* _Description of the task_
Which lines run from the one containing "Instruction: Click the" to the end of the material below? Copy them exactly, pictures excluded.

═══ Input data ═══

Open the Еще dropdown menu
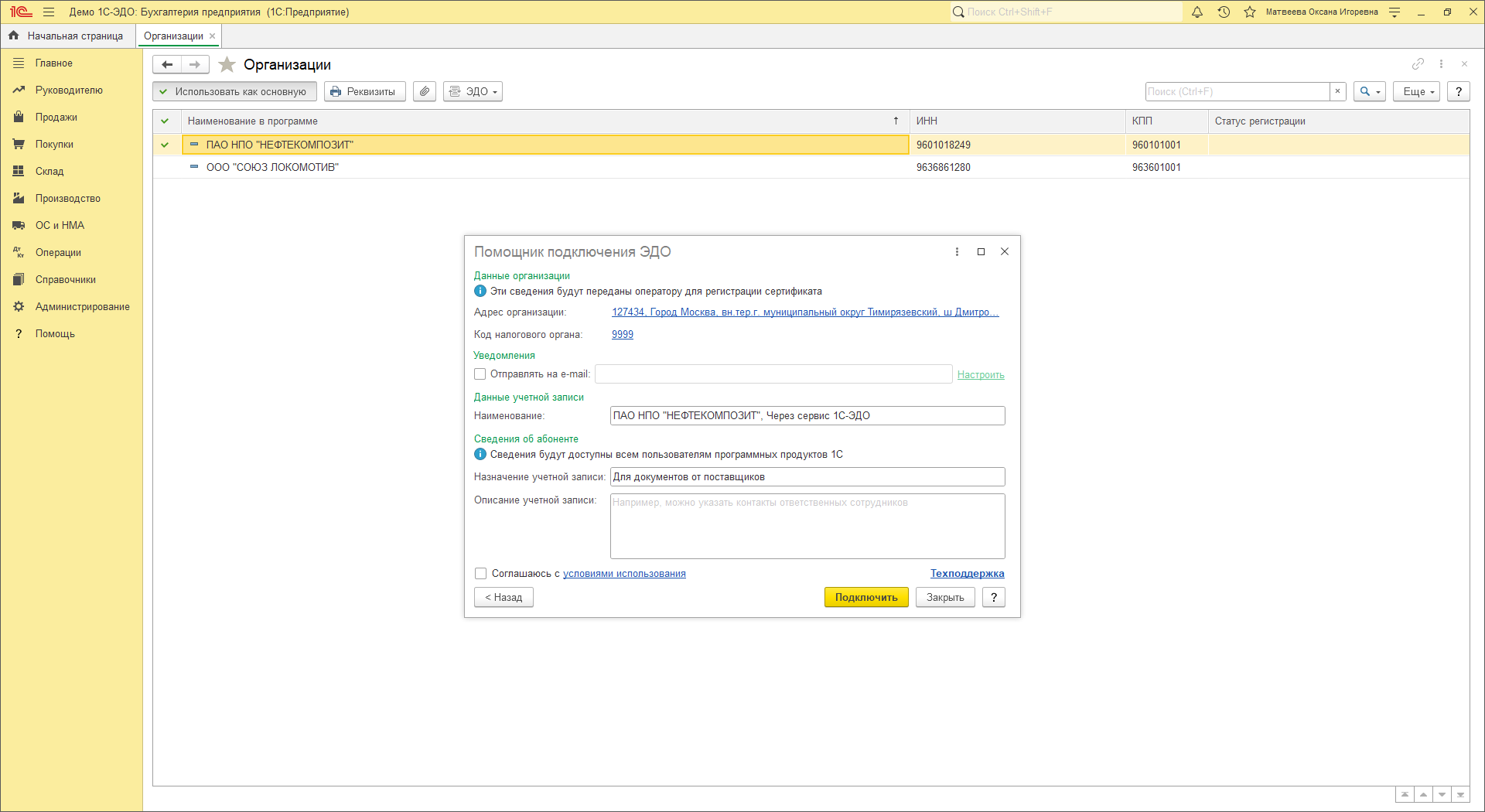click(x=1417, y=91)
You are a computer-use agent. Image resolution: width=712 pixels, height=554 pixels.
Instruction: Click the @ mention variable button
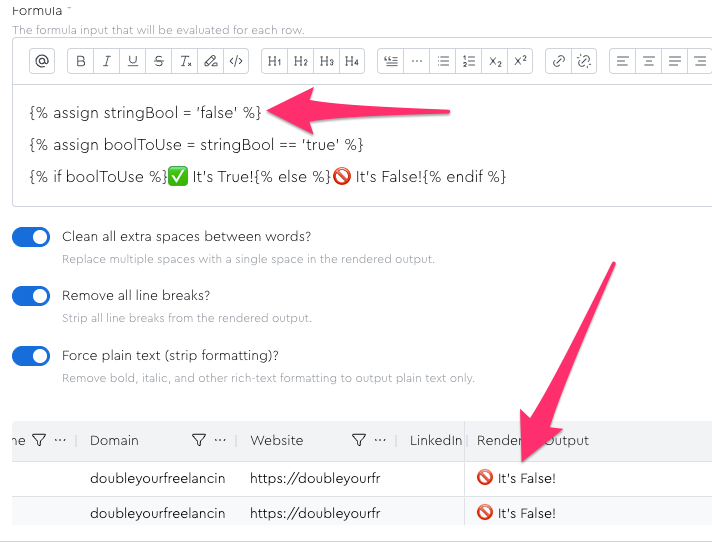click(x=42, y=61)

═══

* _Exercise response_
Instruction: Click the @ mention variable button
click(x=42, y=61)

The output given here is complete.